:: The request ::
Rewrite the entries below, replacing every "screenshot" with "snapshot" and leaving all other text unchanged.

:: Available data ::
┄┄┄┄┄┄┄┄┄┄
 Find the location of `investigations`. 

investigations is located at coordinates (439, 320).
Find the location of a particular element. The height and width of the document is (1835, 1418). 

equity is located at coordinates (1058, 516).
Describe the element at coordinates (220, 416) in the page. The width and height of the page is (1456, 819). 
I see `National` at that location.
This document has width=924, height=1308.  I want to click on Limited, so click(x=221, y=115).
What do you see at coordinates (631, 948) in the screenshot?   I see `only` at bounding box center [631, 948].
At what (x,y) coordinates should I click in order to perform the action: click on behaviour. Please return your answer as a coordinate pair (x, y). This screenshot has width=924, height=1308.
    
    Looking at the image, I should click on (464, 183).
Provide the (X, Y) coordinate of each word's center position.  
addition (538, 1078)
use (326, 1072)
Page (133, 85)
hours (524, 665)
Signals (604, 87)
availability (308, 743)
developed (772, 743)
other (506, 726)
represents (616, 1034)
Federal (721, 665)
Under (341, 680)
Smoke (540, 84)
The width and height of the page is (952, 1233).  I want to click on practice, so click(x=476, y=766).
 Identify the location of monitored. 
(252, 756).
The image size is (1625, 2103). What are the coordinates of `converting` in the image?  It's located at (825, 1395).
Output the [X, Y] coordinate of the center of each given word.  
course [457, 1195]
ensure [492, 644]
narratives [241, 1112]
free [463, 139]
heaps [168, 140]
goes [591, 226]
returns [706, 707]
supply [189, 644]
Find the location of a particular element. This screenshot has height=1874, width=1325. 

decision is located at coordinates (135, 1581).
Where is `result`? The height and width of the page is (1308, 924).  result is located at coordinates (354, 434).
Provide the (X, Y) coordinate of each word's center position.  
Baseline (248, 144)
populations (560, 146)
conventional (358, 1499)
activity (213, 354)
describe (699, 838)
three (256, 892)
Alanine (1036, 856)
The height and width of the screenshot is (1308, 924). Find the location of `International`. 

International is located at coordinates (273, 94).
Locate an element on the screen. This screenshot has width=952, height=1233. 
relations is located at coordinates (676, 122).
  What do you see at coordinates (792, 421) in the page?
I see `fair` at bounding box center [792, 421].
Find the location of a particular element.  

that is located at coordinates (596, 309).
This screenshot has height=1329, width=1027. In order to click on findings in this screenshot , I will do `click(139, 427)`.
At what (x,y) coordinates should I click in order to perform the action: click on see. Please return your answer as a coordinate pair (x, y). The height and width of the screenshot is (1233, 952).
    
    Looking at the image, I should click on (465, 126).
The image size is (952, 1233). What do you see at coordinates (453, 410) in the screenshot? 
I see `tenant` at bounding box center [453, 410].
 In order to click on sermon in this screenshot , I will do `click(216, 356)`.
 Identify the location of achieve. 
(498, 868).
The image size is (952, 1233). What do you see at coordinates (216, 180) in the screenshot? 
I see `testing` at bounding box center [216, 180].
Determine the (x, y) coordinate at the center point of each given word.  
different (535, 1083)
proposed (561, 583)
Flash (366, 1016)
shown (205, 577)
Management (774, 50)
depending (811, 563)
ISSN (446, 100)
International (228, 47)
┄┄┄┄┄┄┄┄┄┄
:: Solution ::
 Find the location of `investigations`. 

investigations is located at coordinates (439, 320).
Find the location of a particular element. The height and width of the document is (1835, 1418). 

equity is located at coordinates (1058, 516).
Describe the element at coordinates (220, 416) in the page. The width and height of the page is (1456, 819). 
I see `National` at that location.
This document has width=924, height=1308.  I want to click on Limited, so click(x=221, y=115).
What do you see at coordinates (631, 948) in the snapshot?   I see `only` at bounding box center [631, 948].
At what (x,y) coordinates should I click in order to perform the action: click on behaviour. Please return your answer as a coordinate pair (x, y). This snapshot has width=924, height=1308.
    
    Looking at the image, I should click on (464, 183).
Provide the (X, Y) coordinate of each word's center position.  
addition (538, 1078)
use (326, 1072)
Page (133, 85)
hours (524, 665)
Signals (604, 87)
availability (308, 743)
developed (772, 743)
other (506, 726)
represents (616, 1034)
Federal (721, 665)
Under (341, 680)
Smoke (540, 84)
The width and height of the page is (952, 1233).  I want to click on practice, so click(x=476, y=766).
 Identify the location of monitored. 
(252, 756).
The image size is (1625, 2103). What are the coordinates of `converting` in the image?  It's located at (825, 1395).
Output the [X, Y] coordinate of the center of each given word.  
course [457, 1195]
ensure [492, 644]
narratives [241, 1112]
free [463, 139]
heaps [168, 140]
goes [591, 226]
returns [706, 707]
supply [189, 644]
Find the location of a particular element. This snapshot has height=1874, width=1325. 

decision is located at coordinates (135, 1581).
Where is `result`? The height and width of the page is (1308, 924).  result is located at coordinates (354, 434).
Provide the (X, Y) coordinate of each word's center position.  
Baseline (248, 144)
populations (560, 146)
conventional (358, 1499)
activity (213, 354)
describe (699, 838)
three (256, 892)
Alanine (1036, 856)
The height and width of the snapshot is (1308, 924). Find the location of `International`. 

International is located at coordinates (273, 94).
Locate an element on the screen. This snapshot has width=952, height=1233. 
relations is located at coordinates (676, 122).
  What do you see at coordinates (792, 421) in the page?
I see `fair` at bounding box center [792, 421].
Find the location of a particular element.  

that is located at coordinates (596, 309).
This snapshot has height=1329, width=1027. In order to click on findings in this snapshot , I will do `click(139, 427)`.
At what (x,y) coordinates should I click in order to perform the action: click on see. Please return your answer as a coordinate pair (x, y). The height and width of the snapshot is (1233, 952).
    
    Looking at the image, I should click on (465, 126).
The image size is (952, 1233). What do you see at coordinates (453, 410) in the snapshot? 
I see `tenant` at bounding box center [453, 410].
 In order to click on sermon in this snapshot , I will do `click(216, 356)`.
 Identify the location of achieve. 
(498, 868).
The image size is (952, 1233). What do you see at coordinates (216, 180) in the snapshot? 
I see `testing` at bounding box center [216, 180].
Determine the (x, y) coordinate at the center point of each given word.  
different (535, 1083)
proposed (561, 583)
Flash (366, 1016)
shown (205, 577)
Management (774, 50)
depending (811, 563)
ISSN (446, 100)
International (228, 47)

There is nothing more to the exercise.